— Data supplied —
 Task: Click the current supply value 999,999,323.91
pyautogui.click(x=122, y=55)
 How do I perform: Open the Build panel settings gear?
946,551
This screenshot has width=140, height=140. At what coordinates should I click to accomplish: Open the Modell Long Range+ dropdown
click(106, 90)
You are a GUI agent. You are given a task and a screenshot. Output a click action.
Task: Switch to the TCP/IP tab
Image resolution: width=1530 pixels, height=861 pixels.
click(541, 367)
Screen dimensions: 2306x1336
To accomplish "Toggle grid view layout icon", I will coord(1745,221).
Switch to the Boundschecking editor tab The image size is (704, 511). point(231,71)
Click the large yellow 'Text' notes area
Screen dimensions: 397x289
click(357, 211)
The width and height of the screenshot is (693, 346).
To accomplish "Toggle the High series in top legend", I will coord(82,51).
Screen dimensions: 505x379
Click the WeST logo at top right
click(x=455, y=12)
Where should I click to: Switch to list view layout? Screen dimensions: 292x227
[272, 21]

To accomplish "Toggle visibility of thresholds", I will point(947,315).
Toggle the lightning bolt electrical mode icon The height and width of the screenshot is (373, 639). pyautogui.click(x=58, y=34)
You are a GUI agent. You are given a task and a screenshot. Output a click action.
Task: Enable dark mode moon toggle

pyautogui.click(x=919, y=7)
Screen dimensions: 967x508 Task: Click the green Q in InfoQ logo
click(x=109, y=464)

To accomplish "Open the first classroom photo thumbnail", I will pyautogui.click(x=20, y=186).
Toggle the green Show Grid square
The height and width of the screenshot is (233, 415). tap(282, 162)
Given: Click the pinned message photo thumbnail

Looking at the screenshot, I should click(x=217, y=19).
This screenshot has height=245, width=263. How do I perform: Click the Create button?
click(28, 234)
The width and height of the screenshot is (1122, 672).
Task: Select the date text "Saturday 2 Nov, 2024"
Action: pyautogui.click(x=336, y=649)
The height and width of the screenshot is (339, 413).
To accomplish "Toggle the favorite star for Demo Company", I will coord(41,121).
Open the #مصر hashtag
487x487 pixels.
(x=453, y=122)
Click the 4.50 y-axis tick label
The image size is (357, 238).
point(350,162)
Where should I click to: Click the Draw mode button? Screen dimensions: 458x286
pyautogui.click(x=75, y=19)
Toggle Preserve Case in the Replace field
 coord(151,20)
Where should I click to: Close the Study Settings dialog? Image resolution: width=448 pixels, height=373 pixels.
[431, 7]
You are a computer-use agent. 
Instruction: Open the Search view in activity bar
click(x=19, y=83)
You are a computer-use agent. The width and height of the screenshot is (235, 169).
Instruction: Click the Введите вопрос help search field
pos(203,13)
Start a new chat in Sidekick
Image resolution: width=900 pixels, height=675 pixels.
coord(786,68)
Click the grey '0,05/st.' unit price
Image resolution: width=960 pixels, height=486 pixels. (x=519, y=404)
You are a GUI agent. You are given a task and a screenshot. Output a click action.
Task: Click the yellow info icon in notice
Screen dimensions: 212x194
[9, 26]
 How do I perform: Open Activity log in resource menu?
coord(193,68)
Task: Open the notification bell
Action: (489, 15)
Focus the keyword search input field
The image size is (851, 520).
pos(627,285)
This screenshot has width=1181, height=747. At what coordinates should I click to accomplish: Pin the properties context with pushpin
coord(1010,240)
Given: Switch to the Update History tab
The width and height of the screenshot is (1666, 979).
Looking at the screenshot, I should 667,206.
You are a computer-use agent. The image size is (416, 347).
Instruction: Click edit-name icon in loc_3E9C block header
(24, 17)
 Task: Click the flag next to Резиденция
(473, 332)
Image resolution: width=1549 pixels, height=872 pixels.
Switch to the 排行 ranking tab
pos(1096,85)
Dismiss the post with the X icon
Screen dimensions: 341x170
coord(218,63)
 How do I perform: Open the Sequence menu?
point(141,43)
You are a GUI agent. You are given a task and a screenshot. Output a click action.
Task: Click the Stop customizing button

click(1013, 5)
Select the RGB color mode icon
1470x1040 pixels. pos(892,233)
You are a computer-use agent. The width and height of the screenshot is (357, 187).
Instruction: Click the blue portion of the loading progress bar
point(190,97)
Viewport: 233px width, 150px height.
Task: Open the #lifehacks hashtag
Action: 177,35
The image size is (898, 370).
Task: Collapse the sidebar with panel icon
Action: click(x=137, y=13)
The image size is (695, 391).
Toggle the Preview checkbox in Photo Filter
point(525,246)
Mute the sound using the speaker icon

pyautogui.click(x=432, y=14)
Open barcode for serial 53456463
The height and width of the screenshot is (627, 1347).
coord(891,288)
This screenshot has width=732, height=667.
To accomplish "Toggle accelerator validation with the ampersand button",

— What to produce —
Scale the part of the records that opens with the line containing "Where should I click to: Switch" and closes with the line containing "I will point(947,315).". Reproduce only those lines, requests included, with every coordinate in the answers multiplied by 2.15 and rounded to a whole number, halves rounding up.

— Output for this task —
Where should I click to: Switch to list view layout? Screen dimensions: 292x227
[585, 45]

To accomplish "Toggle visibility of thresholds", I will point(2036,677).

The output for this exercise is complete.